Herranz, a coder from an early age, decided to build his own program. “I had this idea like, ‘Okay, I can code, I like to design things. And I am myself the target user for this.’”

Inside an Innovative Application

TrainYourEars is based on a quiz format that uses either noise or your own sound source as a reference. A series of simple, self-paced exercises present random equalizations applied to your chosen sound source. Your job is to compare the EQed version to the original version and guess the parameters of applied effects, including frequency band, Q width, and boost/cut amplitude. The program then compares your guess with the correct answer. A frequency plot window provides a visual reference, helping users learn to dial in frequency bands and curves fast.
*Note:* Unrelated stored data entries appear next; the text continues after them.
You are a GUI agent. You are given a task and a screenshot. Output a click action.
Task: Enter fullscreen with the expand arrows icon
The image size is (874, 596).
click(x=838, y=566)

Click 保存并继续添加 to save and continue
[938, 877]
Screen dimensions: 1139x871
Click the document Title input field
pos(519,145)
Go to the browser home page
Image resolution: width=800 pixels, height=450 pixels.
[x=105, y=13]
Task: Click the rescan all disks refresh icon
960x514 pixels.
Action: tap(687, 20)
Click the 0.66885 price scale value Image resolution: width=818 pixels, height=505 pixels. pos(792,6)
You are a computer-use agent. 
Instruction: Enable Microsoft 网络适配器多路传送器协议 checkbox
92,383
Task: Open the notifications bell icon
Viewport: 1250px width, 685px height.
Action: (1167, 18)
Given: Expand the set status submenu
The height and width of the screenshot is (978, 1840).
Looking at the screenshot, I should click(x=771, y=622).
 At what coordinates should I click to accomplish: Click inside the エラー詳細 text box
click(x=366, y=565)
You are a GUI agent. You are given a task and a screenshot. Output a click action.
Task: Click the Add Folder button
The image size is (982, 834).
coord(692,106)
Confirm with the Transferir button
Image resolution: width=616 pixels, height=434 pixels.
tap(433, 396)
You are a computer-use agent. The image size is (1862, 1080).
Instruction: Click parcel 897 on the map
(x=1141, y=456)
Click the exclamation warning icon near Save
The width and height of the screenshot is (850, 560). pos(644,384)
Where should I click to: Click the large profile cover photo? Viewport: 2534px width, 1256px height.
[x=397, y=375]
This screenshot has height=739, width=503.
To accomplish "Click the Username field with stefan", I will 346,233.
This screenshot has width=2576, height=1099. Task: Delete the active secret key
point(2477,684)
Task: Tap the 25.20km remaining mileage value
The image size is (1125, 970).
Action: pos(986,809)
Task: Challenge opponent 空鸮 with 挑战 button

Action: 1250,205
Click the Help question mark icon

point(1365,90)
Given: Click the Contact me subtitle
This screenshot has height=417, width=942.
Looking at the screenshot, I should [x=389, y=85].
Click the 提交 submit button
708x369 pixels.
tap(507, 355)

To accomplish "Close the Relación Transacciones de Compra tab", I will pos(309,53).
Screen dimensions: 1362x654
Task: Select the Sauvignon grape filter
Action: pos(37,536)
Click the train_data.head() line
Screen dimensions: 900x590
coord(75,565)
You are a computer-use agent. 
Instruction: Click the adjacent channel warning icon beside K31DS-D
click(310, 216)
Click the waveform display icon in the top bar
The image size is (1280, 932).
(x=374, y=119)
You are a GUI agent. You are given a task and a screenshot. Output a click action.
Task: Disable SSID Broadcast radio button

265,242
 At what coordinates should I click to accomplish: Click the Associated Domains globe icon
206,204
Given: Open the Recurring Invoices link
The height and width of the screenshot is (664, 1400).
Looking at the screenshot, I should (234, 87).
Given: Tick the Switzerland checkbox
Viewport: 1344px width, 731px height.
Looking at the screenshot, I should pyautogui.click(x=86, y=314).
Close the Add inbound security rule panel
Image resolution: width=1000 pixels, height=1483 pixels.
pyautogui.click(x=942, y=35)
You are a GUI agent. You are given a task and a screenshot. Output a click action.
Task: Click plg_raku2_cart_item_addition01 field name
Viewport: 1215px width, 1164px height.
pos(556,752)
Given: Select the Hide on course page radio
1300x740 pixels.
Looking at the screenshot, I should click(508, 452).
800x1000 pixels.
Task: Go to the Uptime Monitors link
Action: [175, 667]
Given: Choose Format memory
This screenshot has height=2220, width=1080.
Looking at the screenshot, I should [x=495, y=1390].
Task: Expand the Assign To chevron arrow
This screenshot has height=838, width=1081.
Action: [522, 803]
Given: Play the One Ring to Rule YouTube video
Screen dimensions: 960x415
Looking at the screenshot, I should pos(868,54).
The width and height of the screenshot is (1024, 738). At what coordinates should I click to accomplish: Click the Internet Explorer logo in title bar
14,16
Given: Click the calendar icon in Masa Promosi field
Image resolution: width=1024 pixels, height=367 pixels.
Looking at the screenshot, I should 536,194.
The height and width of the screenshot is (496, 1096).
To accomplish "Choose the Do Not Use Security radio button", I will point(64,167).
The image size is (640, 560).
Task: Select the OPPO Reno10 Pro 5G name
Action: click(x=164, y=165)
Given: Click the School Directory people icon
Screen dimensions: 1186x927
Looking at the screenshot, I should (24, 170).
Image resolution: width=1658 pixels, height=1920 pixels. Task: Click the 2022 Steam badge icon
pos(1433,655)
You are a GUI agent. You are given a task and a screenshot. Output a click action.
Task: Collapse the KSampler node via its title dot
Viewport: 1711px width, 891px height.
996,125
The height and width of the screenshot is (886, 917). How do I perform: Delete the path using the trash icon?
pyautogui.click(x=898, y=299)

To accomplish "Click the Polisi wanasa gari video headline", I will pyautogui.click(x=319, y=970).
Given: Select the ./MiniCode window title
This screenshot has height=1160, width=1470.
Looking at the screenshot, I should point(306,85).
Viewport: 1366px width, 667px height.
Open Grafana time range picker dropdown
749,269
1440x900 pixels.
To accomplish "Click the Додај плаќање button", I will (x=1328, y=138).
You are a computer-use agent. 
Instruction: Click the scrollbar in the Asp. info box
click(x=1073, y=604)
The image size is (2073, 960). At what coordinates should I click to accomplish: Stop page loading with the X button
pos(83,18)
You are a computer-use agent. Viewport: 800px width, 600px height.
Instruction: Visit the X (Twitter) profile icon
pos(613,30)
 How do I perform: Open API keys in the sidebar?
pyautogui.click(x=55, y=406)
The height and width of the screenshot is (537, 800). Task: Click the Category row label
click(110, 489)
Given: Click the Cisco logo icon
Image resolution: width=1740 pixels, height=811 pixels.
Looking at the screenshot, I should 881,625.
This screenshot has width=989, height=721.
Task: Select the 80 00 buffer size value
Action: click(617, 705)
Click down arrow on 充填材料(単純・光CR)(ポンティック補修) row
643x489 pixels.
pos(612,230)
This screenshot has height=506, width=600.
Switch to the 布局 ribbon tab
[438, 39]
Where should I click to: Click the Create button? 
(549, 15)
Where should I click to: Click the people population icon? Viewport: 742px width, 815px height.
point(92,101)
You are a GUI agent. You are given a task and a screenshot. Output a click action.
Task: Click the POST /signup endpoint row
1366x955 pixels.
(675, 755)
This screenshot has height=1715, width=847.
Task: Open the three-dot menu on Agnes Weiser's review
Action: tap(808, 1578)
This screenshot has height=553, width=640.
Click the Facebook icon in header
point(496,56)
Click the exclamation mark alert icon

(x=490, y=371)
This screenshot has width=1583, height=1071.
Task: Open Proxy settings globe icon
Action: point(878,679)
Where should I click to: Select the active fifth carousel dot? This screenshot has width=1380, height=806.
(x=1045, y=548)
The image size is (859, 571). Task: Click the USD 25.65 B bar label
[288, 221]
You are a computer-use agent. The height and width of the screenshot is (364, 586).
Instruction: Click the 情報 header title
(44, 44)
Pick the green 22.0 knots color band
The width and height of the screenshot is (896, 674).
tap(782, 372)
Quizzes are based on real-world scenarios: Examples include graphic equalizer simulators, narrow and wide Q factors, synth-style resonant low- and high-cut filters, and live feedback simulation. Users can edit the existing exercises or create and share their own exercises; custom packs designed by pro engineers are available on the TrainYourEars site. “The exercises that TrainYourEars opens with are only examples; you should learn how to create exercises, and you should be your own teacher in that sense,” explains Herranz.

You Can Hear, but Can You Listen? Inside the TrainYourEars Ear-Training Program-exercise-editor.jpg
Use the Exercise Editor to create custom quizzes.

Herranz says following the exercises develops frequency memory, “which will allow you to connect the sound you imagine in your head with the parameters you need to dial in, more quickly and easily than ever,” he says. “TrainYourEars has been designed to be a powerful and limitless tool, because you can feed it with any music or sound and configure the exercises to a level of diversity and detail that wasn’t imaginable before.”

You Can Hear, but Can You Listen? Inside the TrainYourEars Ear-Training Program-guess.jpg
Using the Guess method, students guess which EQ parameters have been applied to the signal.

Because TrainYourEars is so customizable, it can be adapted for career niches (say, mastering, or voiceover work) or specific audio applications: “I try to encourage people to really learn to use the tool—spend maybe a couple of months on the basic exercises, but then go and design your own and tweak them,” says Herranz. “Maybe you're working on a mix and you're having trouble with a hi-hat, something about the EQ. You can go to TrainYourEars and load some hi-hat sounds and design exercises for that specific use that you've had trouble with.”

In addition to Guess mode, TrainYourEars offers a unique “Correct” mode—suggested by legendary mastering engineer Bob Katz—that lets users apply corrections to an EQed signal, rather than simply guessing the effect. (Explore tutorials on TrainYourEars’ YouTube channel.) Future versions may include dynamics lessons or universal editions that would let engineers train using their own VST or Audio Units plug-ins; Herranz says stay tuned.

You Can Hear, but Can You Listen? Inside the TrainYourEars Ear-Training Program-correct.jpg
In the Correct method, students attempt to correct EQed program material.

An Ongoing Education

Your ears are your most important tools. Why not take them to their fullest potential? With daily ear-training practice, you’ll identify frequencies faster, more consistently, and more accurately—if you stick at it. “With Moulton’s Golden Ears, the suggestion was to train between 15 and 20 minutes a day, hopefully every day,” says Herranz. “I found that to be great advice. So I'm kind of passing that advice down. In a couple of weeks or so, or a month, you should start seeing the benefits of the training.”

Ear training is an ongoing process; whether you’re just starting out or you’re a seasoned professional, there’s always room to grow. When you develop critical listening skills, you’ll gain skills to make mindful production decisions and eliminate guesswork, and be confident in your choices. You’ll focus a lot less on troubleshooting and a lot more on the creativity of your craft. And isn’t that what it’s all about?